With a specific truck construction, the rear axle is formed from two axle parts which are arranged approximately parallel, which are arranged to the right and to the left at an axle beam and are movably connected by the said axle beam via corresponding support points to the vehicle frame or to a part connected thereto. Wheels are fastened to the said axle parts so that the axle beam extends so-to-say between the wheels arranged at the right and at the left. Wheel drives, in particular singular wheel drives, are advantageously arranged laterally at the said axle parts and the said wheels can be driven by means of them.

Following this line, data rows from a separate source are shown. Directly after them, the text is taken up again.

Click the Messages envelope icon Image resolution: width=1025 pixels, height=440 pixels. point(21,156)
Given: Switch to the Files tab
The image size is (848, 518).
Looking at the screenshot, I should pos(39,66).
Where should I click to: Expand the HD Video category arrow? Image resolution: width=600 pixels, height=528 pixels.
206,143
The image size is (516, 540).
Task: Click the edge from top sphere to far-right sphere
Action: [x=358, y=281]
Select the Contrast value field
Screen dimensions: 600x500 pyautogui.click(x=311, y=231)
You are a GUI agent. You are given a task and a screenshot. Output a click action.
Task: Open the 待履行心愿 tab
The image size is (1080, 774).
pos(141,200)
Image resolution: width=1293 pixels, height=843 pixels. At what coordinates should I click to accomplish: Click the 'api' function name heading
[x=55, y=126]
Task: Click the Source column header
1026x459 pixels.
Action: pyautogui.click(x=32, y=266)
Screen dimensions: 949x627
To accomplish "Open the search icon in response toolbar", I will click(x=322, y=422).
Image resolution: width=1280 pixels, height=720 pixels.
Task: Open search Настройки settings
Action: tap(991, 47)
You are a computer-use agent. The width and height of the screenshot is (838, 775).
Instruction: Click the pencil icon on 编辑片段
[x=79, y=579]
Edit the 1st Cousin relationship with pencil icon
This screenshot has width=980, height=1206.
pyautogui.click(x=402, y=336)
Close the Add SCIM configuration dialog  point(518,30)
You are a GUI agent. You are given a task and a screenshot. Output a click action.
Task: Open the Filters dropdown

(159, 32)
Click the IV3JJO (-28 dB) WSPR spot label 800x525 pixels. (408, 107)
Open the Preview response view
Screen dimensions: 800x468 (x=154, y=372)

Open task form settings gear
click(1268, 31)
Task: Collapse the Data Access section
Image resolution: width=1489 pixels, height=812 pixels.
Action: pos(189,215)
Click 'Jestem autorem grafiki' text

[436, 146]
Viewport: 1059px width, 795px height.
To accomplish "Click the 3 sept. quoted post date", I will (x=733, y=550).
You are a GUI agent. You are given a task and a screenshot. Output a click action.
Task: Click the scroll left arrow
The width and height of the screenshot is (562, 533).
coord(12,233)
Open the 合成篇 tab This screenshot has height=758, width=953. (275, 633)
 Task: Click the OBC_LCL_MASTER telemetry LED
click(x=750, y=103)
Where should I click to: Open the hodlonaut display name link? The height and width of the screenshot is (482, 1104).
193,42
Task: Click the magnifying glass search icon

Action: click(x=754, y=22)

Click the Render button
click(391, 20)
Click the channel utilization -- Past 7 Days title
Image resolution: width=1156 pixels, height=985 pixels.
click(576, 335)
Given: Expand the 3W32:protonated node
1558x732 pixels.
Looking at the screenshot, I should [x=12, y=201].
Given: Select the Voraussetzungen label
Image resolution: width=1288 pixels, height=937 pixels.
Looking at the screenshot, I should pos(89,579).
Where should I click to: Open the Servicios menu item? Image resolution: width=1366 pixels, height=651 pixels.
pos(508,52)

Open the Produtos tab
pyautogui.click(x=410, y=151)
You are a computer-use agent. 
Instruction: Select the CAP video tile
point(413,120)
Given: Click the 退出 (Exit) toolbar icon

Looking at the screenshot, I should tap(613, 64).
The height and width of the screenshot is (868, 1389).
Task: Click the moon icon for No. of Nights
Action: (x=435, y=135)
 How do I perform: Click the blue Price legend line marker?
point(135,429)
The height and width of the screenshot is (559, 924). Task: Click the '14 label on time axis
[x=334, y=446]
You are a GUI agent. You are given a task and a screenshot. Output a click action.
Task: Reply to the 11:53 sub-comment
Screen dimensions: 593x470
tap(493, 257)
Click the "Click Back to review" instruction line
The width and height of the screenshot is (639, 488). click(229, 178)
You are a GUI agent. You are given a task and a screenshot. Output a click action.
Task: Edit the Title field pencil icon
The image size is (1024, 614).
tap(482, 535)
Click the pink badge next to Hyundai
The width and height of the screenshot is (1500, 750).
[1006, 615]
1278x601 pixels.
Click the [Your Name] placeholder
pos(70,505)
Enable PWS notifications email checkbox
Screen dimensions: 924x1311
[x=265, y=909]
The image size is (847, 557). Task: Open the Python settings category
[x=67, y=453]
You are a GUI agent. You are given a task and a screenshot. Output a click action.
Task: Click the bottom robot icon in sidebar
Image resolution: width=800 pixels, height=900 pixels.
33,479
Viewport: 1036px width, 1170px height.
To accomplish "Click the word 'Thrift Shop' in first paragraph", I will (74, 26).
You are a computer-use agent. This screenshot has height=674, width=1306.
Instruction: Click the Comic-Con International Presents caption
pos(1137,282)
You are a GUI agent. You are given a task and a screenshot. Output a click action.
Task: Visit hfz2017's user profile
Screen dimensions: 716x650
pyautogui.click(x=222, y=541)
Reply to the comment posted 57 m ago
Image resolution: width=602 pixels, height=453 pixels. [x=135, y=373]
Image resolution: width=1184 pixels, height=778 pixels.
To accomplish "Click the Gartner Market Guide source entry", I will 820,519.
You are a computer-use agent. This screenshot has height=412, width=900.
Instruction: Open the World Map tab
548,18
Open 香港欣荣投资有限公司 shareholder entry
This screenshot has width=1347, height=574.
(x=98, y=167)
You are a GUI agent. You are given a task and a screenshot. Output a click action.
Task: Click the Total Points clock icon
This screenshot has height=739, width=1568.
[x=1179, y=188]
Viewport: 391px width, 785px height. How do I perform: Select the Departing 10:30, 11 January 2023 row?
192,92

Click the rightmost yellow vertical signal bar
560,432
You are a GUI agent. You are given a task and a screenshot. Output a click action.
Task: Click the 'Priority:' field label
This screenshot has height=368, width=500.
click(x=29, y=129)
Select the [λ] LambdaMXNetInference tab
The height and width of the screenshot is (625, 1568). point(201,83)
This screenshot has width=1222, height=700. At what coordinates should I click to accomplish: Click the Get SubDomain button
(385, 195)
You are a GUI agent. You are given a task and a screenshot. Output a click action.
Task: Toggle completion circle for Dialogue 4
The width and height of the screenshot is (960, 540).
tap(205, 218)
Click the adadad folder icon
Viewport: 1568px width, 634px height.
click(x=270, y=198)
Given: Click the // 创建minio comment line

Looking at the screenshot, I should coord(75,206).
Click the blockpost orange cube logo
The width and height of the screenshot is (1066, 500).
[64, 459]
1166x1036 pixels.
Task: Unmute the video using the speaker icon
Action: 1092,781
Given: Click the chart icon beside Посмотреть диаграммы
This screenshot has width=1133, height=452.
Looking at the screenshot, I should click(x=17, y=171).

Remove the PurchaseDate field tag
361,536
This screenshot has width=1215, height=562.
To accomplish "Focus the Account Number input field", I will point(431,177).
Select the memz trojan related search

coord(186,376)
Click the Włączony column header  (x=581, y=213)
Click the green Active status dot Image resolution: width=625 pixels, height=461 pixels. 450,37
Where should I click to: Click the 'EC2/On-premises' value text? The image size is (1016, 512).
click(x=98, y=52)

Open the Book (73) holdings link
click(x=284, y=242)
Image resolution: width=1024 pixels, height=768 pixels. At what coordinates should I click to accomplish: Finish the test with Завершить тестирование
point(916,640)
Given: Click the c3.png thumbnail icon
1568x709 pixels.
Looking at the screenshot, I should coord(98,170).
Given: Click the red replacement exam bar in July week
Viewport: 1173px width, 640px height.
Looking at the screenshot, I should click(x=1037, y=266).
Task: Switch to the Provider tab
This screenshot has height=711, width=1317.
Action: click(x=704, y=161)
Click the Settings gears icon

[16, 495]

The axle beam is resiliently suspended at the vehicle frame via the said spring device, which can be configured, for example, in the form of a suspension strut, such that the axle beam has an advantageously larger spring travel together with the wheels fastened thereto and so has a vertical movability upwardly and downwardly in order also to be able to compensate larger ground irregularities such as can occur, for example, with excavation vehicles in the uneven terrain to be driven on. On the other hand, axle suspensions of this type should also be able to oscillate around a lying pendular axis facing approximately in the direction of travel or the longitudinal direction of the vehicle, so that road surface irregularities such as obliquely extending elongate grooves, for example, between the wheels arranged to the right and to the left of the axle beam can be compensated in a pendular manner. In this connection, the wheel arranged at the left on the axle beam, for example, moves slightly upwardly, whereas the wheel arranged at the right on the axle beam moves slightly downwardly.
At higher driving speeds on irregular road surfaces, this free movability of the axle beam around the said lying pendular axis in addition to the upward and downward movability in the upright direction as well as the resilient properties of the pneumatic tires can result in uncontrolled rotary movements of the axle units and substantially impair the handling of the truck. To provide a remedy here, it has already been proposed to use movement damping devices which, as a rule, act in an oil-hydraulic manner and/or mechanically and are arranged directly between the wheel units and the vehicle frame. Such damping devices, however, usually induce a restriction of the spring travel of the axle beam or large spring travels of the axle beam cannot be carried out in the upward and downward direction when such movement dampers are used. The very limited space relationships in the region of the rear axle of such trucks represent an aggravating factor here.